Minister of Tribal Development Government of Maharashtra
- Incumbent
- Assumed office 15 December 2024
- Chief Minister: Devendra Fadnavis
- Preceded by: Vijaykumar Gavit
- In office 16 June 2019 – 8 November 2019
- Chief Minister: Devendra Fadnavis
- Preceded by: Vishnu Savara
- Succeeded by: Kagda Chandya Padvi

Member of Maharashtra Legislative Assembly
- Incumbent
- Assumed office (2014-2019), (2019-2024), (2024-Present)
- Preceded by: Vasant Purke
- Constituency: Ralegaon

Guardian Minister of Chandrapur District
- Incumbent
- Assumed office 18 Jan 2025
- Preceded by: Sudhir Mungantiwar

Personal details
- Born: 1 January 1964 (age 62) Ghonsa, Wani, Yavatmal District
- Party: Bharatiya Janata Party (2014–present)
- Other political affiliations: Shiv Sena (Before 2014)
- Spouse: Bina Uike
- Children: 2 daughters
- Education: M.Sc. (Master of Science) from Amravati University 1991 - Ph.D. from Government Vidarbha Institute, Amravati

= Ashok Uike =

Indian politician (born 1964)

• **Available data**:
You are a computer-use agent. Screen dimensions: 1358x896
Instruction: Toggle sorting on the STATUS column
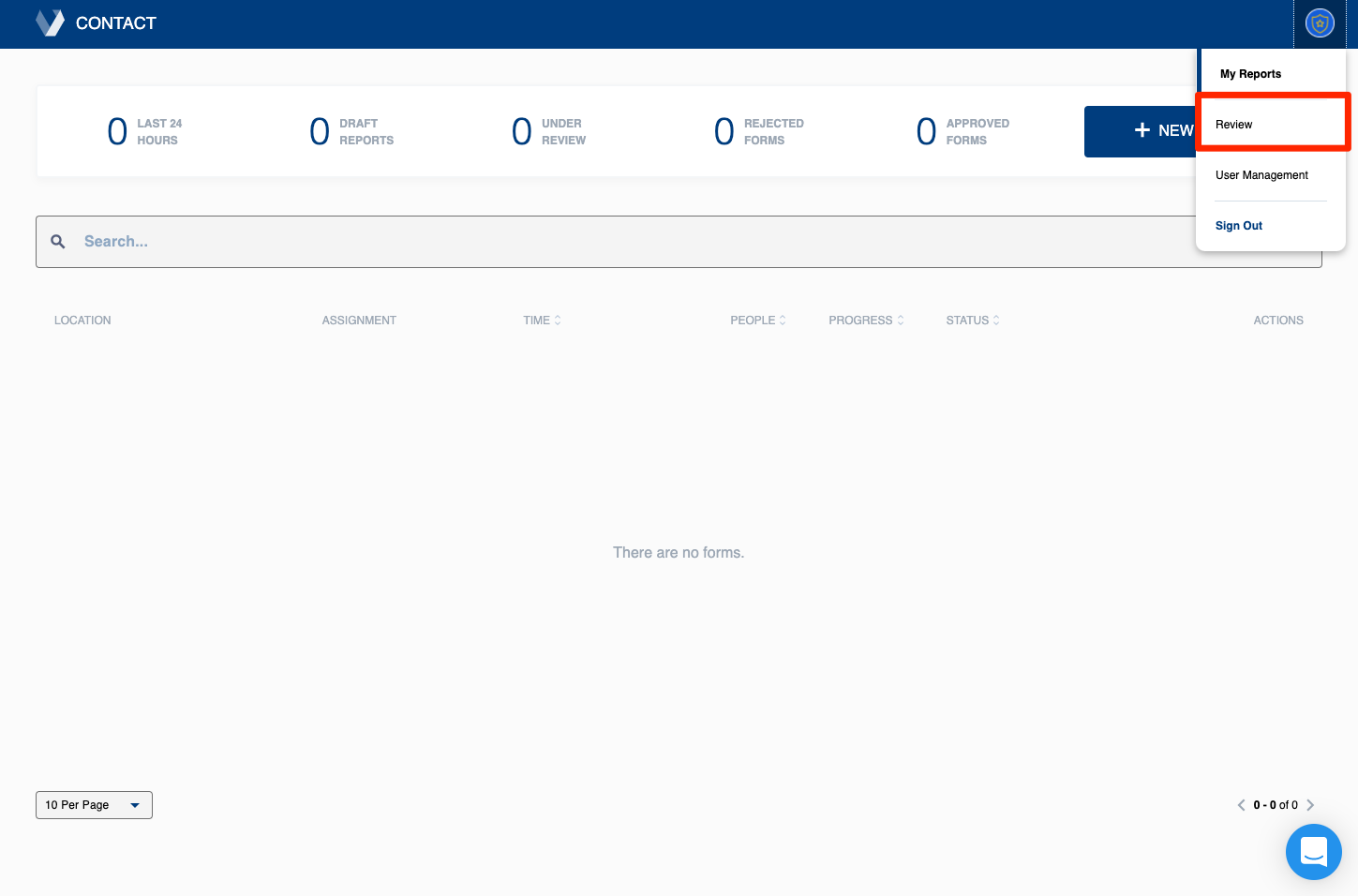pyautogui.click(x=996, y=320)
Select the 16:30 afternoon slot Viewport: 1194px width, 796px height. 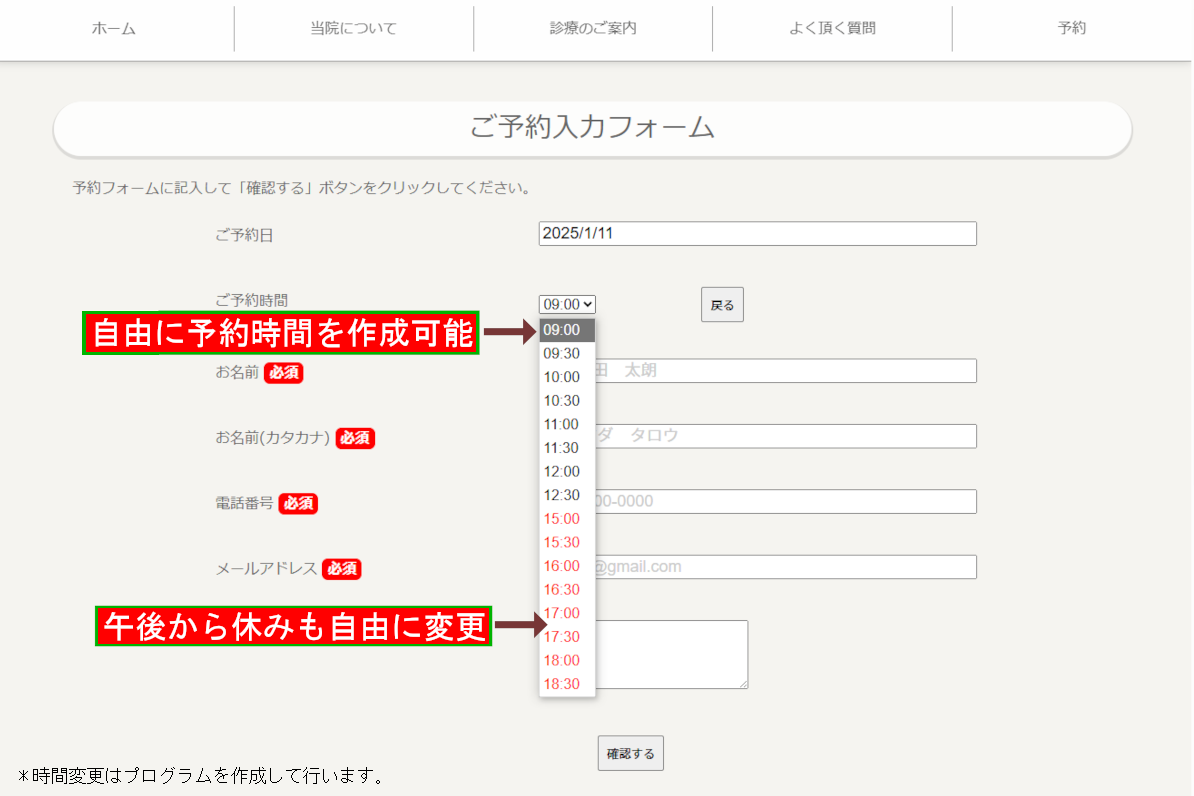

• **Stated goal 1**:
Can you write out the part of the Ashok Uike profile between "Guardian Minister of" and "Sena (Before 2014)", inclusive?
• **Stated goal 2**:
Could you carry the Ashok Uike profile on past its last line?
The listing comes from a separate source.

• **Exercise output 1**:
Guardian Minister of Chandrapur District
- Incumbent
- Assumed office 18 Jan 2025
- Preceded by: Sudhir Mungantiwar

Personal details
- Born: 1 January 1964 (age 62) Ghonsa, Wani, Yavatmal District
- Party: Bharatiya Janata Party (2014–present)
- Other political affiliations: Shiv Sena (Before 2014)

• **Exercise output 2**:
Prof. Ashok Ramaji Uike is an Indian politician & three term MLA. He was elected to the Maharashtra Legislative Assembly from the Ralegaon constituency in the 2014 Maharashtra Legislative Assembly election as a member of the Bharatiya Janata Party. He was sworn in as Minister of Tribal Development in Devendra Fadnavis cabinet in Dec 2024.

== Political career ==

=== Party affiliation ===

- Currently aligned with the Bharatiya Janata Party (BJP) (from 2014 onwards)
- Formerly associated with Shiv Sena (until 2014)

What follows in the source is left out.